--- Provided data ---

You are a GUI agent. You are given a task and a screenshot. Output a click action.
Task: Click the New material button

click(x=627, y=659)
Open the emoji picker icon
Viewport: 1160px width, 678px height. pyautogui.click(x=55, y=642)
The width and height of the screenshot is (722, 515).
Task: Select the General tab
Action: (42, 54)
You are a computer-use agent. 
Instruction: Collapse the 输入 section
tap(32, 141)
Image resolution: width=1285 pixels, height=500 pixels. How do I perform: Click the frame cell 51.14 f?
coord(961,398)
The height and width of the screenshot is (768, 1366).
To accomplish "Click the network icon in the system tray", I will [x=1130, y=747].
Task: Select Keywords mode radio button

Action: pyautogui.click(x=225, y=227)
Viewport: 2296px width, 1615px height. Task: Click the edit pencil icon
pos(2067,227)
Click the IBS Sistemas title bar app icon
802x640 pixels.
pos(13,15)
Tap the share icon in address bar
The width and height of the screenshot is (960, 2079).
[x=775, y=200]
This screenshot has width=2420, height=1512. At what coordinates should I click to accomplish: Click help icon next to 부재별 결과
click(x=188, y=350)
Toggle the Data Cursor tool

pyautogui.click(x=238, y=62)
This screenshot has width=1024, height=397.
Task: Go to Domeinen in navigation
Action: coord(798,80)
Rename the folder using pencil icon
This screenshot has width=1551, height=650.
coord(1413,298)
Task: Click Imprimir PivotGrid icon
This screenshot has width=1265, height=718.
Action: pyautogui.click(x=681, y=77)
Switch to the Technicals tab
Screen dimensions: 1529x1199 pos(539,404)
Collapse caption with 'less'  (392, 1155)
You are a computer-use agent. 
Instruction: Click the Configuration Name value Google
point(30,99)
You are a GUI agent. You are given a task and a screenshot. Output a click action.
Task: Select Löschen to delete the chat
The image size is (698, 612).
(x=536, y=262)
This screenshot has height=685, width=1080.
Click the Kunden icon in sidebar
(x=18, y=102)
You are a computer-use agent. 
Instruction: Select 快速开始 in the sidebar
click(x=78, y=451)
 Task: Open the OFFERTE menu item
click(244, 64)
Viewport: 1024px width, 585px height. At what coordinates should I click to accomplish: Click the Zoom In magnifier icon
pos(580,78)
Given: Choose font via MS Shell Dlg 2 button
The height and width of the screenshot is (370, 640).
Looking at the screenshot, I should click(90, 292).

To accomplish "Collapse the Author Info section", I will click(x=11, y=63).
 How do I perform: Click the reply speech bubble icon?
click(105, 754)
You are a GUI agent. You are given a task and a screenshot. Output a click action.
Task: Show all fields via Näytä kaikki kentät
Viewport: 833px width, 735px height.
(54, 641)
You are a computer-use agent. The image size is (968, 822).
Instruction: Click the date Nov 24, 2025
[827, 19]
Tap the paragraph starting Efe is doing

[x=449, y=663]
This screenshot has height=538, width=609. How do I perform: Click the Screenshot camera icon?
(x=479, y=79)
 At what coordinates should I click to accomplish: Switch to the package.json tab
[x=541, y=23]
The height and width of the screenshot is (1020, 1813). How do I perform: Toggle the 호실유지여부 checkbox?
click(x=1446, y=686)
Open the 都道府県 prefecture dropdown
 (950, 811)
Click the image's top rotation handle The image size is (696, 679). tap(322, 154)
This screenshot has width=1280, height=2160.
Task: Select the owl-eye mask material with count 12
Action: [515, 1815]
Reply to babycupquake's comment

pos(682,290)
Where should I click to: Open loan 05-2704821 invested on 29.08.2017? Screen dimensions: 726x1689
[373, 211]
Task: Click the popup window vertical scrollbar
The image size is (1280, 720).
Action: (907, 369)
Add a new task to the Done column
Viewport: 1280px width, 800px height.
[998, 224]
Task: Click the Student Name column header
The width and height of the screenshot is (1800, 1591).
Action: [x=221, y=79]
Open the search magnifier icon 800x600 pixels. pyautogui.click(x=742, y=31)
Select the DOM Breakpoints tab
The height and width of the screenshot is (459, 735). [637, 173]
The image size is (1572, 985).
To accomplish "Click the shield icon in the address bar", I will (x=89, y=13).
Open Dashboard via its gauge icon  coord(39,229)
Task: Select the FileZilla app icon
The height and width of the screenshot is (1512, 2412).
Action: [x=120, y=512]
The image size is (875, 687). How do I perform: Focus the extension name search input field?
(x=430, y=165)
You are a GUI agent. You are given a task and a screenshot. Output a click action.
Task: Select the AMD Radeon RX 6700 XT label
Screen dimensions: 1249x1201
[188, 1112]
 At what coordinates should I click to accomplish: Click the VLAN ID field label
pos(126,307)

---

• _Brief_
Please copy, word for word, every line from the first line of the records through the line containing "The height and width of the screenshot is (768, 1366).", with both of those lines included and nothing else.

• _Reply_
You are a GUI agent. You are given a task and a screenshot. Output a click action.
Task: Click the New material button

click(x=627, y=659)
Open the emoji picker icon
Viewport: 1160px width, 678px height. pyautogui.click(x=55, y=642)
The width and height of the screenshot is (722, 515).
Task: Select the General tab
Action: (42, 54)
You are a computer-use agent. 
Instruction: Collapse the 输入 section
tap(32, 141)
Image resolution: width=1285 pixels, height=500 pixels. How do I perform: Click the frame cell 51.14 f?
coord(961,398)
The height and width of the screenshot is (768, 1366).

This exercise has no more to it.